If you’re like me you have multiple machines all running at the same time (check this out to see how you can use some of that aggregate computing power to speed up your compile times). The problem becomes how to use all of those machines effectively. Do you give each machine a mouse, keyboard, and monitor? It works but it slows you down, you’re constantly moving to get to the keyboard and mouse and to see the monitor for another machine. It also requires an enormous amount of desk space. Do you buy a kvm switch and share a single mouse, keyboard, and monitor between the machines? This is somewhat less than ideal. You can’t see what you’re doing on one machine while working on another. There is no real coordination between the machines either. When you factor in the prices for a DVI kvm it really isn’t much cheaper than giving each machine its own accessories. The solution I’ve found is software-based and it is called Synergy.

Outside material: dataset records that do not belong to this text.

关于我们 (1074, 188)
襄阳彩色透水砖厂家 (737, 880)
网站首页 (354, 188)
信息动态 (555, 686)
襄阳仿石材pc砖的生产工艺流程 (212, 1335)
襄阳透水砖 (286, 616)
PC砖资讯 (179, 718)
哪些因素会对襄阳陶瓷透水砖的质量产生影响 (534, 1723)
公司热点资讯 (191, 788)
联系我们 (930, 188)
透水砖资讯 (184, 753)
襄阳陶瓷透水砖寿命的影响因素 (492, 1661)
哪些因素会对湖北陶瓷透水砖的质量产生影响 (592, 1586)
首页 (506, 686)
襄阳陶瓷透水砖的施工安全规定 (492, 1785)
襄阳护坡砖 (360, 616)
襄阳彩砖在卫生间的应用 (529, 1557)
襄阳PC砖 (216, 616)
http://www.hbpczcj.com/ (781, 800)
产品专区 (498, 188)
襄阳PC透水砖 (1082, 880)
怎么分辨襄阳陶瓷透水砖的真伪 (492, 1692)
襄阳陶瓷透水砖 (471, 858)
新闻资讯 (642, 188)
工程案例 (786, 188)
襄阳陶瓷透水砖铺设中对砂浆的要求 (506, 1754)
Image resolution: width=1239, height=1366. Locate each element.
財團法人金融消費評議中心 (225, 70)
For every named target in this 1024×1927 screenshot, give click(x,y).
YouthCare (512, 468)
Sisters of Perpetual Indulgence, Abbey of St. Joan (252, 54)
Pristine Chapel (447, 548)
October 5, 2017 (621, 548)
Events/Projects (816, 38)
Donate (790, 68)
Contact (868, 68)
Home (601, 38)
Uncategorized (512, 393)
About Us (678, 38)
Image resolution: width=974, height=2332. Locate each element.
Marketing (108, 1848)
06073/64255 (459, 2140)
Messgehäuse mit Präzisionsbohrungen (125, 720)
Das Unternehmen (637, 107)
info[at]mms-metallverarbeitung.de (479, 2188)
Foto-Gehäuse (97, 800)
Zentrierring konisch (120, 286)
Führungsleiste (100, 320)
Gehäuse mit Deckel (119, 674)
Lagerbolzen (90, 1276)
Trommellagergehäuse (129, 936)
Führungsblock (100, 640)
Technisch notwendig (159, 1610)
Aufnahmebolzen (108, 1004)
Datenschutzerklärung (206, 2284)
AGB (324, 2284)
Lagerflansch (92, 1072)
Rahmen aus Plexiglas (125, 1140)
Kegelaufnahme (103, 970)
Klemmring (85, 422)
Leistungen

Synergy allows you to share a single keyboard and mouse among a number of different machines. Those machines don’t even have to be running the same operating system! I have three machines and monitors set up with one for Linux, Windows XP, and Mac OS X. I share one keyboard and mouse among the machines using Synergy. You simply tell it the arrangement of your monitors and it will transfer keyboard and mouse input to another machine seamlessly as you reach the edge of the screen. That in and of itself is fantastic but on top of that Synergy will sync screensavers and, more impressively, will sync clipboards between machines (and operating systems). You read that right, you can copy on one machine (say running Linux) and paste what you copied onto another machine (say running Mac OS X).
For those running Mac OS X or Linux I highly suggest QuickSynergy. It allows you to more easily set up Synergy. For the Windows folks there is no QuickSynergy for you but the official Synergy software is fairly easy to set up.